The Bank also said economic growth looks like it will be a bit slower than it previously forecast.
However, the fall in oil prices might boost economic growth in Britain and other economies, the central bank said on Thursday as it announced its monthly rate decision, keeping its options open ahead of a new set of forecasts due next month.
The Bank's nine rate-setters voted 8-1 to keep interest rates at a record-low 0.5 per cent for the sixth month in a row at their January meeting this week. "Although the most recent declines in oil prices will depress global inflation in the near term...these conditions should in time provide net support to spending in the United Kingdom and its major trading partners," the Bank said in minutes summing up the discussion at the rate-setting meeting. "Whether the more restrained outlook for activity growth in the near term implied a weakening of inflationary pressure was unclear," the minutes said.
Ian McCafferty, one of four external members on the nine-person Monetary Policy Committee, voted to increase rates to 0.75 per cent while other policymakers appeared no closer to raising rates.
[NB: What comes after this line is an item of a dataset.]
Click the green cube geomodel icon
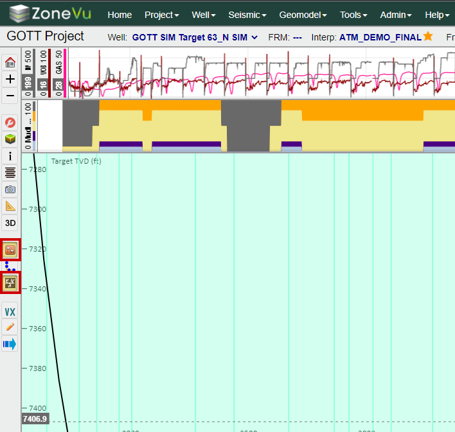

The BoE's decision comes after sharp falls on global stock markets at the start of 2016, driven by fresh financial turmoil in China, and growing signs of weakness in Britain's economic recovery.
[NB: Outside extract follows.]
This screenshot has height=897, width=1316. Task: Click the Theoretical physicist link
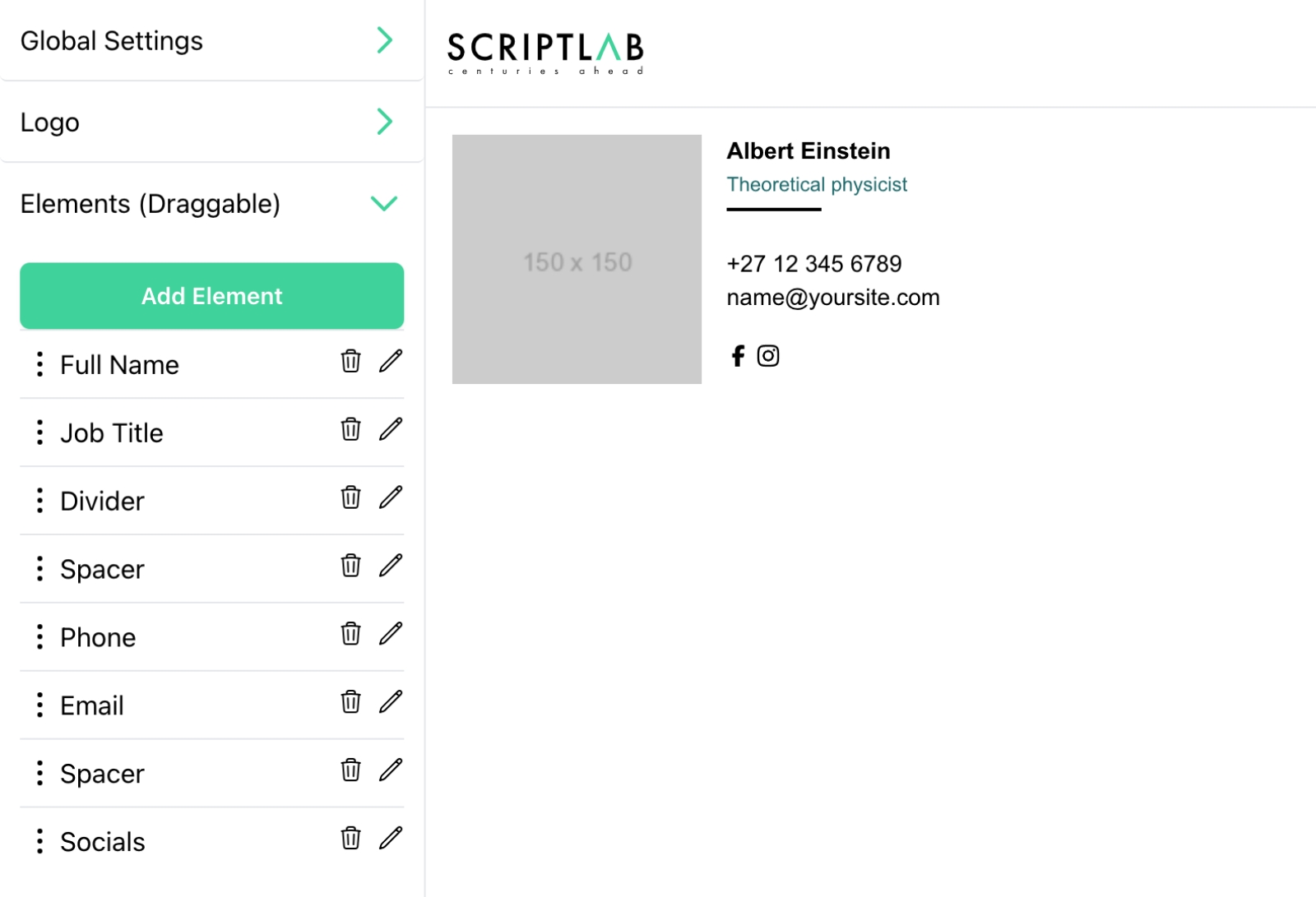[x=817, y=184]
The Bank, in its minutes, sounded largely unconcerned about the market volatility and it welcomed the smooth reaction by US stock markets to the decision by the US Federal Reserve to raise rates for the first time in nearly a decade last month.
Investors have pushed their expectations for a first BoE further back and sterling was trading near a 5 1/2-year low against the dollar and hit a 11-month trough against the euro earlier on Thursday.
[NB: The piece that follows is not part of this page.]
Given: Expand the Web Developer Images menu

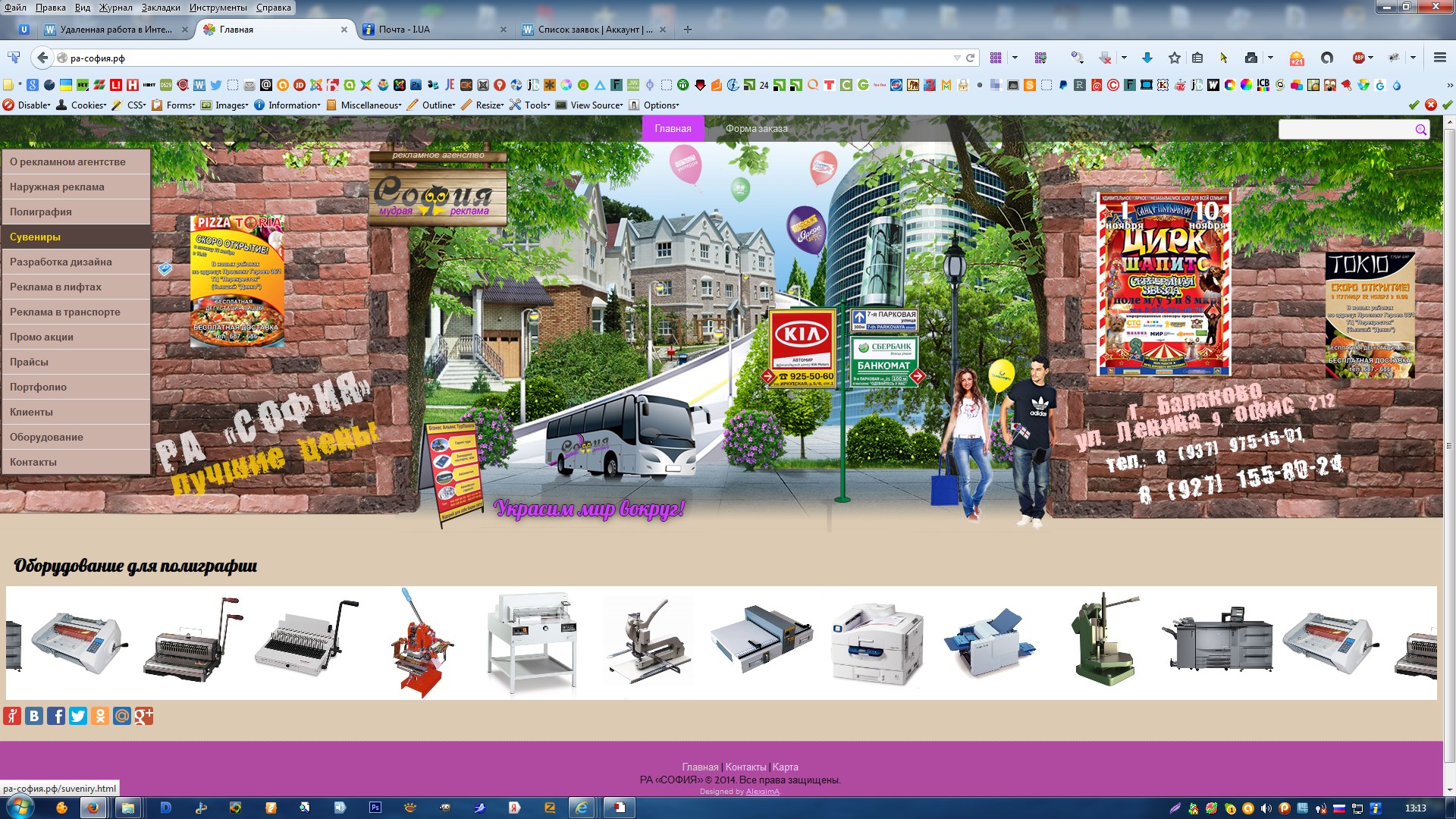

A majority of economists polled by Reuters over the past week expected the central bank will start to raise interest rates in the third quarter of 2016, later than a forecast of the second quarter as suggested in a previous poll.
British inflation is only just above zero - far below the BoE's 2 per cent target - and the prospect of a referendum on Britain's membership of the European Union could weigh on growth in 2016.
BoE Governor Mark Carney is expected to give fresh guidance on the Bank's outlook for rates in 2016 when he makes his first speech of the year on Jan. 19.
He had said previously that a decision on when to raise rates was likely to come into "sharper relief" around now.